4. Have you decided which one or two qualities your company will stand for? Is it fast service? Is it going beyond what is expected? Is it integrity? What’s it? don’t you want your branding to represent this? Would not you like all of your clients to know this about you via your branding?
Where To Use Your Branding
Once your graphic designer creates a branding look for you, and once you begin to use the branding in many of your marketing pieces, let’s look at some examples of where this branding can then be used.
1. Is your logo just everywhere? Is it on your website, your business cards, your brochures, your PowerPoint template, your newsletter, your employment ads? Is it on the license plate holders of all your employees? Is it on the van your folks use for car pooling? Is there a flag in front of your locations with your logo on it? Do you’ve a ring made from it? A lapel pin? Name tags for your employees? Wouldn’t it be an interesting project for your Marketing Manager to stroll through your facility and discover places where your logo could be instituted?
2. Is your branding reflected in the manner in which your employees answer the phone? Is there a standardized email signature each employee should use? Does your sales force visibly represent your brand in some way, such as the gold jackets Century 21 realtors wear?
3. Have you decided your brand will be formal, snazzy, informal, plain? Does your letterhead and all written communication from your company reflect this decision? Can you have a contest inside the company for your employees giving them a voice in how they’d like to be represented through the communication factor of your branding? I am confident they have the ability to come up with dozens of superb ideas and you’d get their purchase-in.
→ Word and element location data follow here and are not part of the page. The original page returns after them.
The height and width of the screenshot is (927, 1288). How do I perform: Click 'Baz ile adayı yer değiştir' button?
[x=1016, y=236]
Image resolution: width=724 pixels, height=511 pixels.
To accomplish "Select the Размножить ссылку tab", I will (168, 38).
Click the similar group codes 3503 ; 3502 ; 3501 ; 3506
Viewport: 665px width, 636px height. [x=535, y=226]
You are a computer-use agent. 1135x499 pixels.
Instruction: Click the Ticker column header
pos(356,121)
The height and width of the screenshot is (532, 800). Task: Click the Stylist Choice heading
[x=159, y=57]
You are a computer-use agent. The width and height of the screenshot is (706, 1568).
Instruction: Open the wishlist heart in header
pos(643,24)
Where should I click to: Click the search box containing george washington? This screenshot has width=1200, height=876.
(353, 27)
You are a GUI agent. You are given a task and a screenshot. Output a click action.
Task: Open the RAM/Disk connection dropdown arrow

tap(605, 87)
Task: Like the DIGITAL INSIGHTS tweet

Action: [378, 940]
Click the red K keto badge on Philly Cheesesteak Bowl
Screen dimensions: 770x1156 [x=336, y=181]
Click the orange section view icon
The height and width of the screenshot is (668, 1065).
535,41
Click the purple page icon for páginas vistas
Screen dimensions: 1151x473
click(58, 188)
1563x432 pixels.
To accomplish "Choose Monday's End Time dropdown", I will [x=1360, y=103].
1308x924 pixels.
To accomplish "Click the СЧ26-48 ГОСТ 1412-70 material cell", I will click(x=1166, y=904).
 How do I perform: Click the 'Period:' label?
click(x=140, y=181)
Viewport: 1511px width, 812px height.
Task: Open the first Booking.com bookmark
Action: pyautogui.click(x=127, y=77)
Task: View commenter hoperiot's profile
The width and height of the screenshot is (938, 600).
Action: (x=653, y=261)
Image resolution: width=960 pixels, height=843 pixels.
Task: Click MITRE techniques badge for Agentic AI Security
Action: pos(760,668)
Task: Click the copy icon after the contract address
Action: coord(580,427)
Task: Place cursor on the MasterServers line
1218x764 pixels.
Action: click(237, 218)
4. Are you really delivering on the standards behind your brand? No one knows this superior than your clients. Have you surveyed them asking them for their feedback? Do they recognize your branding as real and true, or as needs-improvement? It is crucial that you know what your clients consider you and your branding, your service, and your products.
You can use branding to place you head and shoulders above your competition. Using your branding in graphic design, brochures, book covers, and your all important logo is crucial to accomplish. Branding will help you set high standards and achieve them. Branding states you are consistent and a high performer - that you deliver what you promise. When you produce your marketing pieces, all the elements of your visual identity contribute to your branding process and, ultimately, on your success.